= Belisario Mattera =

Belisario Mattera was an Italian musician and mandolin virtuoso who is recorded as the first mandolinist to give instruction on his instrument (in 1873) to the Princess Princess Margherita of Savoy (Margherita Maria Teresa Giovanna; 20 November 1851 – 4 January 1926), was the Queen consort of the Kingdom of Italy during the reign (1878–1900) of her husband, Umberto of the Royal family of Italy. For a period of from ten to fifteen years in the nineteenth century the nobility and aristocracy of the country followed the example of their Sovereign, and the mandolin enjoyed great favour amongst the wealthy classes.

He was also the author of a mandolin method, Metodo per Mandolino del M-o Belisario Mattera scritto espressamente per Sua Altezza Reale La Principessa di Piemonte
Napoli, (1861-1890) (Method for Mandolin by Belisario Mattera written expressly for Her Royal Highness The Princess of Piedmont, Napoli).

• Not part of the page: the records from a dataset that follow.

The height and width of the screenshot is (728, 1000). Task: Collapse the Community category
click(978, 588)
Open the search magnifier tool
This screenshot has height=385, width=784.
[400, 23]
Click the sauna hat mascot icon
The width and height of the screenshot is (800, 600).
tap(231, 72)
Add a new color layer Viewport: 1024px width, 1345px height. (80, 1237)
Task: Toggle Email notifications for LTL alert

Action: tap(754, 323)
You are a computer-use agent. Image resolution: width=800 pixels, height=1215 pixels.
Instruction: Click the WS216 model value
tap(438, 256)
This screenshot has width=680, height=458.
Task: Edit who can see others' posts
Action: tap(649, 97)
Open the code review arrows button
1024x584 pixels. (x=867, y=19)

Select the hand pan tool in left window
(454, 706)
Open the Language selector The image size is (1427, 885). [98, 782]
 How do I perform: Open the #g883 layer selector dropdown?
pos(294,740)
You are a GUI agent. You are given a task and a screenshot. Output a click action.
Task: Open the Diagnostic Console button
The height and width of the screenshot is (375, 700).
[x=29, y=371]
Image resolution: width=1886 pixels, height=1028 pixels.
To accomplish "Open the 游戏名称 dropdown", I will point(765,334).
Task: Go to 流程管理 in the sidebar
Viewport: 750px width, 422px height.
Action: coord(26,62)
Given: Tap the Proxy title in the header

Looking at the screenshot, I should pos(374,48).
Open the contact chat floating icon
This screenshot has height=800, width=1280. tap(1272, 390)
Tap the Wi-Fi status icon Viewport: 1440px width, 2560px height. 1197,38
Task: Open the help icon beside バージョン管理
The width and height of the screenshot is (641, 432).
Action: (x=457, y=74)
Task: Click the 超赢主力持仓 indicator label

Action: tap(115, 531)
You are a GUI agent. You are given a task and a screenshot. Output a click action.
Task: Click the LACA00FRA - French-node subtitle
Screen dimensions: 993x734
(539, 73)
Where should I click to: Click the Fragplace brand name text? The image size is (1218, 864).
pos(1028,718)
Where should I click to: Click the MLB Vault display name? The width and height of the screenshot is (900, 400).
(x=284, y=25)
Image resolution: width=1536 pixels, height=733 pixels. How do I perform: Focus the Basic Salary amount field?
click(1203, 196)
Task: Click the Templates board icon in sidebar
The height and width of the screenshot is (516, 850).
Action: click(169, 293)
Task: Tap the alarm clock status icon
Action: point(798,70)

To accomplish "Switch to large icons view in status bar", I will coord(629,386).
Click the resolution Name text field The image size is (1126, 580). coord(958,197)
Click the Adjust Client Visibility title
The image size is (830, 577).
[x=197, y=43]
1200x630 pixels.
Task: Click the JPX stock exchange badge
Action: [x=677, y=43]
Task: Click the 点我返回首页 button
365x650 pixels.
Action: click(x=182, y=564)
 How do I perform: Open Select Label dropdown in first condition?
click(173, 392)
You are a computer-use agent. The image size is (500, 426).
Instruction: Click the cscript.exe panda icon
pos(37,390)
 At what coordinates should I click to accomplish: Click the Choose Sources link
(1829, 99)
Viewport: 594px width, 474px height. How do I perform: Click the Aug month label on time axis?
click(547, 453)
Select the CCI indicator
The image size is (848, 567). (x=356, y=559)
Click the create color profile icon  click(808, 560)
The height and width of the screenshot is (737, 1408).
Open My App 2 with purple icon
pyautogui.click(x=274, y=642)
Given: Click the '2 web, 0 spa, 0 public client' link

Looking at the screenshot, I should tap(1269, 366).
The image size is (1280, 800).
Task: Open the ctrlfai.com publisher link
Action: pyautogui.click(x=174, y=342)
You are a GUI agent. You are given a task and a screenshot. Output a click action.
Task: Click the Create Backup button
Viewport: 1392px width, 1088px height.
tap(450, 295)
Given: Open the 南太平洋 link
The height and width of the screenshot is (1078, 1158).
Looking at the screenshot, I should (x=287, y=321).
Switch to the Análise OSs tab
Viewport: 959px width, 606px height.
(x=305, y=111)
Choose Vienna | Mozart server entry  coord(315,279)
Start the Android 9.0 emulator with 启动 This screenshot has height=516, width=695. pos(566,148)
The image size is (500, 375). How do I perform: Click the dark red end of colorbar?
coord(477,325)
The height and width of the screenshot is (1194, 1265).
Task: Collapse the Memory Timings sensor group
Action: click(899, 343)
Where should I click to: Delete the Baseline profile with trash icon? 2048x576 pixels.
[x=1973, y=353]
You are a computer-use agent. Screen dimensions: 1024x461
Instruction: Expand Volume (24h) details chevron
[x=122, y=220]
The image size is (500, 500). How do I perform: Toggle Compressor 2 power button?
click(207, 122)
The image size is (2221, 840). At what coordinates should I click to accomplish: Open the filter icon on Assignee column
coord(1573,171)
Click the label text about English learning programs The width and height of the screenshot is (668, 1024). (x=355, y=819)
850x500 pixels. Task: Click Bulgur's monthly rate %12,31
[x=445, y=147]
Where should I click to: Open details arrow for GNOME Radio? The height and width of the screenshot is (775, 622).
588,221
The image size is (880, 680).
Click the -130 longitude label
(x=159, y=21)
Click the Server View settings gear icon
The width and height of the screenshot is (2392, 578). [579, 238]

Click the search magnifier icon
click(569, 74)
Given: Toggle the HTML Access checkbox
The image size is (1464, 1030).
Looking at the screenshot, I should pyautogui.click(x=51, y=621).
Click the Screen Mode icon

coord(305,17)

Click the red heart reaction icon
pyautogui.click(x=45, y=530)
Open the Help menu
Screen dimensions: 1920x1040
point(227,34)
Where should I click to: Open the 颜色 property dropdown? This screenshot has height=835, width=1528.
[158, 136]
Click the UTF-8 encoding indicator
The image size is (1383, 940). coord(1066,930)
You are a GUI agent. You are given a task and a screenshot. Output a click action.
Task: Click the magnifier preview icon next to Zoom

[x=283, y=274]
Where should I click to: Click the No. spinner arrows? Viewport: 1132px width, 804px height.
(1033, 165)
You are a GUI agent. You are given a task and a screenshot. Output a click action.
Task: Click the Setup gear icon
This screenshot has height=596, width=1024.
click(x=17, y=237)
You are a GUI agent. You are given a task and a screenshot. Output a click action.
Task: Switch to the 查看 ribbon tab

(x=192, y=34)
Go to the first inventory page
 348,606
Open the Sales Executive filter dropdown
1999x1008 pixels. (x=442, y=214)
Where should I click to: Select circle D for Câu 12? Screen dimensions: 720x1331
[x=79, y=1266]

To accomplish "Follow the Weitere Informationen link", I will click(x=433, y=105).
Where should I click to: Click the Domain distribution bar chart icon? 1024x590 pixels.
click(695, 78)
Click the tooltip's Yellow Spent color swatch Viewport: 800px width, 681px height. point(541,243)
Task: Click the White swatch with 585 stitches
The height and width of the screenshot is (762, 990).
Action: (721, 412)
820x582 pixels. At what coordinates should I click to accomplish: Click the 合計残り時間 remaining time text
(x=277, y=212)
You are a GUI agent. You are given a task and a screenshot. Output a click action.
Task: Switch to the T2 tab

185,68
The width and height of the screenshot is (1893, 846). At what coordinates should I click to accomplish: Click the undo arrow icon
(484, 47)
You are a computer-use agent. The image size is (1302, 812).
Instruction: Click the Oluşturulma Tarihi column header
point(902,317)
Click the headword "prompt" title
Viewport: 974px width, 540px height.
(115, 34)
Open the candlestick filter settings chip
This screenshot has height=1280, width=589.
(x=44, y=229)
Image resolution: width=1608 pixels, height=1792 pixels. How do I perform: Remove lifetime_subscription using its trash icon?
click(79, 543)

He was also made subject of a section of the biographical book Artisti Abruzzesi. Pittori scultori architetti maestri di musica fonditori cesellatori figuli, dagli antichi a’ moderni. Notizie e documenti, Napoli, De Angelis e figlio, tipografi, 1883 (Artists Abruzzo. Painters, sculptors, architects, engravers figuli smelters music teachers, from ancient to 'modern. Information and documents, Naples, De Angelis and son, printers, 1883). The book was by Vincent Bindi; Mattera is on page 170 of the book.